Other things being equal, fluid-filled rocks with higher hydrocarbon saturations and higher porosities tend to possess relatively lower acoustic impedance values.

First, a PIXEL is a shorthand expression for "Picture Element", and is defined to be the smallest digital or graphical element of a two-dimensional picture, or image.  Valuable digital (and many newspaper-graphical) pictures are composed of from tens to thousands of uniformly arranged, tiny PIXELs.  To see some examples of PIXELs, look at a newspaper photo with a magnifying glass, or look up-close-and-personal at an active television screen.   Clusters of dots (PIXELs) can form a fairly clear image when viewed from afar.  Each PIXEL carries multiple visual properties of (at least) Red-Green-Blue color, hue, and intensity, but black-and-white (or gray-scale) intensity sometimes replaces the color information.

Next, a VOXEL is shorthand for a "Volumetric PIXEL", defined to be the smallest element of a three-dimensional (usually digital) volume, matrix, or computerized virtual cube.  Such a digital volume can be thought of as a regular stack of 2D pictures or images (like a deck of cards, or a toy Rubik's Cube), in which each VOXEL sits at the center of a small, 3-by-3-by-3 matrix (27 VOXELs), and is in contact with each of the 26 surrounding VOXELs; either at the surface of one of its six faces; at the point of one of its eight corners; or along the line of one of its twelve edges. In general, VOXELs can also carry the same color-intensity properties as PIXELs, plus the additional important property of Opacity (or Transparency, from 0-1, so that VOXELs hidden “behind them” can be seen, if the blocking VOXEL Opacities are less than 1.0).

Finally, a D3D (Diagnostic-3D) VOXEL is defined to be a Volumetric PIXEL whose center is a fully D3D-processed seismic trace sample, and whose (amplitude-color-intensity) value is the D3D-(relative-natural-logarithm-of-the) Acoustic Impedance (AI) "amplitude value" at that   (X, Y, TWT). AI is defined more fully under the next button (but it is the product of the local average Bulk Density , and the vertical compressional wave Velocity). This small sub-volume has the map-view dimensions of the final, D3D-migrated (X, Y) trace spacing (55x55-feet?), and the vertical dimension of the vertical Two-Way-Time (TWT, for example 0.002 seconds, or 2 milliseconds). Its vertical 3D position in seismic TWT-space, can be converted to its measurable drilling Depth (in feet or meters), by using an appropriate D3DSP-provided TWT-Depth relationship.  The D3DSP recommends that this T-D relationship be taken from an Estimated Depth "Time Cube" (or "T'ube"), where the EDT looks exactly like a D3D-impedance seismic volume except that each VOXEL in a D3D-EDT carries the estimated true vertical depth to that sample's TWT, whereas each VOXEL in the seismic T'ube carries a D3D-impedance value. More simply put, a D3D VOXEL is the volumetric name for a D3D-impedance (digital seismic trace) sample.

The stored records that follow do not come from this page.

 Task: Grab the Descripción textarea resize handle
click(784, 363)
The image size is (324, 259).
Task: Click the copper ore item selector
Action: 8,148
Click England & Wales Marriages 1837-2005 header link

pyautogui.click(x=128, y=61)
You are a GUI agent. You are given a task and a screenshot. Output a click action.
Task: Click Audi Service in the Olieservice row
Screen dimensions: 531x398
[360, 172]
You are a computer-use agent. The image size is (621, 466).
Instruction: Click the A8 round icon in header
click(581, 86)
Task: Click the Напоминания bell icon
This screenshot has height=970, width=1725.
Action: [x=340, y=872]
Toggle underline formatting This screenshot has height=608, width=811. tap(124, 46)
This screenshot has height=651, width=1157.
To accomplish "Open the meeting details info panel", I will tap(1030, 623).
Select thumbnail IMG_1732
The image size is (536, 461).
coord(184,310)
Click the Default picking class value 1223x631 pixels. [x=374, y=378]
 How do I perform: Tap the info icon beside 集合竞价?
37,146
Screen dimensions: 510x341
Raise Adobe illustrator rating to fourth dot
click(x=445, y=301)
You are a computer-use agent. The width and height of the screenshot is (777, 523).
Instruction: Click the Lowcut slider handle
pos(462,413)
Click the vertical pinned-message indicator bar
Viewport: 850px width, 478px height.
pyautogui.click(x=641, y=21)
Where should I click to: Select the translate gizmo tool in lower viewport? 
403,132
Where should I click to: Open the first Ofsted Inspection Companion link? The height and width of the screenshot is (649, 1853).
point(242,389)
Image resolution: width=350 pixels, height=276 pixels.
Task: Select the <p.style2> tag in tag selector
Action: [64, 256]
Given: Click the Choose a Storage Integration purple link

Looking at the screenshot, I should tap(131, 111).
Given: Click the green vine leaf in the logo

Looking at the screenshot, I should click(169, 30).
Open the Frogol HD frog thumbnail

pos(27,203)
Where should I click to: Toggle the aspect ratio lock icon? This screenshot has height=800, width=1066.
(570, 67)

In summary, AI is the key rock property that governs transmission and reflection of compressional sound waves propagating in the subsurface. It is an immensely important empirical fact that higher hydrocarbon saturations (and/or rock porosities) lead to lower AI.  VOXELs shown in the examples on this website, range in size from 55 ft x 55 ft x 1 ms (~0.35 acre-feet) to 82 ft x 82 ft x 4 ms (~3.1 acre-feet), at depths from 3,500 ft to 12,000 ft.

Incidentally, there is no "Amplitude Versus Offset" (AVO)-derived information contained in a D3D VOXEL, because the D3DSP is an inherently Offset Variations Absent (or “OVA”) technique.  The D3DSP attempts to remove (mute out) any samples with amplitudes, or associated wavelet characteristics, substantially altered by their large shot-to-receiver-distances (which result in non-normal/perpendicular-incidence acoustic ray paths).  The D3DSP is a very robust, high-resolution "Acoustic-Earth model" method of imaging, measuring, and evaluating CIO's.  It does not use the more difficult to interpret "Elastic-Earth model" techniques (e.g., AVO, Zoeppritz’ equations, “elastic impedance”, etc.).